Ahora, a punto de cumplir los 60, parece vivir más tranquilo. Se le ve feliz en el taller, donde está acabando el chasis de un triciclo que le pidió una mujer de Catarroja que perdió el suyo en la Dana. Lo va haciendo con calma y ha pedido las llantas a Alemania. “Estará acabado a mediados del mes que viene”. A Benji le ha gustado recordar el pasado y ahora le vienen historias de aquellas discotecas primigenias de la ciudad, como NCC (New Café Concert, en Maestro Gozalbo), donde dice que vio en directo a Parálisis Permanente. O el Brillante, un garito donde se reunía la gente de la cultura en la calle Pintor Salvador Abril. “Allí el encargado era Ramón Palomar, que es mi colega, pinchaba Róber El Gato y yo estaba de segurata. Eso fue antes de que se convirtiera en un antro de mala gente”.

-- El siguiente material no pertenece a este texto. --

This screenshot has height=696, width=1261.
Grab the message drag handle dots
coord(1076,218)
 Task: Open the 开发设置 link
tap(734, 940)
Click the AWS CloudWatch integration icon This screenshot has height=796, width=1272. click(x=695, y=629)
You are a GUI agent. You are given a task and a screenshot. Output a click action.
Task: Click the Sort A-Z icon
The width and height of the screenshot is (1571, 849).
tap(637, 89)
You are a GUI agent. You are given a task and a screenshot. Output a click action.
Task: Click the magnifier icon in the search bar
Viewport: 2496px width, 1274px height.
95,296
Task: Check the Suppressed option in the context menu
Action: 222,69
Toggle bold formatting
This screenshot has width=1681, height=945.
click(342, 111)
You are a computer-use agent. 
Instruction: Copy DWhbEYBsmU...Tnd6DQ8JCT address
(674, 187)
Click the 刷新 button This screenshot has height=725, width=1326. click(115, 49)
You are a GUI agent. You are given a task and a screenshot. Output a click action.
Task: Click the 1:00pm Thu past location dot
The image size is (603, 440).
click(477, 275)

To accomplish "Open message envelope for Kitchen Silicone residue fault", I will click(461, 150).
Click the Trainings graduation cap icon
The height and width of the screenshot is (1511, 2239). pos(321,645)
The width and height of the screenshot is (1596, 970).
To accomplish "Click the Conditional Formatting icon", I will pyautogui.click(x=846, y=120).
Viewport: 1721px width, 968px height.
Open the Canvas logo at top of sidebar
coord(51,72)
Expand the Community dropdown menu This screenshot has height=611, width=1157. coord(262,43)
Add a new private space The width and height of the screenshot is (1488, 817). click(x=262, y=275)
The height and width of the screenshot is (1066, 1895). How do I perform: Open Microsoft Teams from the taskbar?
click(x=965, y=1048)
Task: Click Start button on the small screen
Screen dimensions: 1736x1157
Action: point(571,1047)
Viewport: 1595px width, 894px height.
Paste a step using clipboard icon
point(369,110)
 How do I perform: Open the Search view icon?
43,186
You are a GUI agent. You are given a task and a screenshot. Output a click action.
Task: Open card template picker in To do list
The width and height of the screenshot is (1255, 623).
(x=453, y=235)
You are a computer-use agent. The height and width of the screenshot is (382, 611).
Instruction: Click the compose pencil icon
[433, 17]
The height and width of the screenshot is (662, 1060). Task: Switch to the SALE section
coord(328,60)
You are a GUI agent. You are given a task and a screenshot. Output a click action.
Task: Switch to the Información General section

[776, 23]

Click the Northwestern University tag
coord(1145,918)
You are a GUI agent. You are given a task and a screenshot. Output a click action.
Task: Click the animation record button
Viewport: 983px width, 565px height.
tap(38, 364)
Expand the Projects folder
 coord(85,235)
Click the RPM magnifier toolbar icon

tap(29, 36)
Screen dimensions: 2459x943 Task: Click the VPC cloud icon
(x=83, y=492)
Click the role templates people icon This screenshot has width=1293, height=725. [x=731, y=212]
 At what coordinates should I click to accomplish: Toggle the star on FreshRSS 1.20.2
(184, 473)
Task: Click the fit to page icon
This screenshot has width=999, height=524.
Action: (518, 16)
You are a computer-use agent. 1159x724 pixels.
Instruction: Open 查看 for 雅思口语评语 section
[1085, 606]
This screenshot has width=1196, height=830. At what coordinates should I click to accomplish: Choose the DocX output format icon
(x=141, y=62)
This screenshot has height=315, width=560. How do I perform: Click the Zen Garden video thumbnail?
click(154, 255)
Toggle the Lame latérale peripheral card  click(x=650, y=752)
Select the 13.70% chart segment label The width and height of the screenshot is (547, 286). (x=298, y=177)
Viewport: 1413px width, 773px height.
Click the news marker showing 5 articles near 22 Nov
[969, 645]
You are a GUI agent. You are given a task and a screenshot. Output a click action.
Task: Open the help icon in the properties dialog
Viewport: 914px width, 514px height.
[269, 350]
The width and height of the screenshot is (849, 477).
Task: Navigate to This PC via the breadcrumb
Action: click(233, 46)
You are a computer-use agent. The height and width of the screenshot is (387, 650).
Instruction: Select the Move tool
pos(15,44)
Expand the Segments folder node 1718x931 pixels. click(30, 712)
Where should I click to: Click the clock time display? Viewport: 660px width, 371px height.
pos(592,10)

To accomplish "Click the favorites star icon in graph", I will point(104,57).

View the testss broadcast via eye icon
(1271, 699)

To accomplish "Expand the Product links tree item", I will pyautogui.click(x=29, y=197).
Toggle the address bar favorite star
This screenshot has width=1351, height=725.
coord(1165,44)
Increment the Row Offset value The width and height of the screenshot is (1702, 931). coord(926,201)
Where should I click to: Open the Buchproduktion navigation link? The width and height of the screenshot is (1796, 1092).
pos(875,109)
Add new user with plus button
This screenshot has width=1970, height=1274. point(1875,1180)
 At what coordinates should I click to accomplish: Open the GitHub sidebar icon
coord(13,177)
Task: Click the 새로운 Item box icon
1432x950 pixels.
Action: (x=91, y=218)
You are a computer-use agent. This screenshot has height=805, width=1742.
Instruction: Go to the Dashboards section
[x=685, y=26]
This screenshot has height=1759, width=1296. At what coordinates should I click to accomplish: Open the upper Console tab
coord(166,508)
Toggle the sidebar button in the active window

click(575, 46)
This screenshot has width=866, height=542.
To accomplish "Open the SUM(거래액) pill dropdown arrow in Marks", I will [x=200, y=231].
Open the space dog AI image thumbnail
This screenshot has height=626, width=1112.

Benji se despide y luego se dirige a una especie de tienda de campaña donde se va a meter para pintar con pistola una bicicleta. Después, antes de cenar, irá al Biplaza para asistir a la inauguración de una exposición de pintura con los cuadros de un amigo. No para. Y siempre subido a su estrambótica bicicleta azul celeste con el sillín de falso cocodrilo.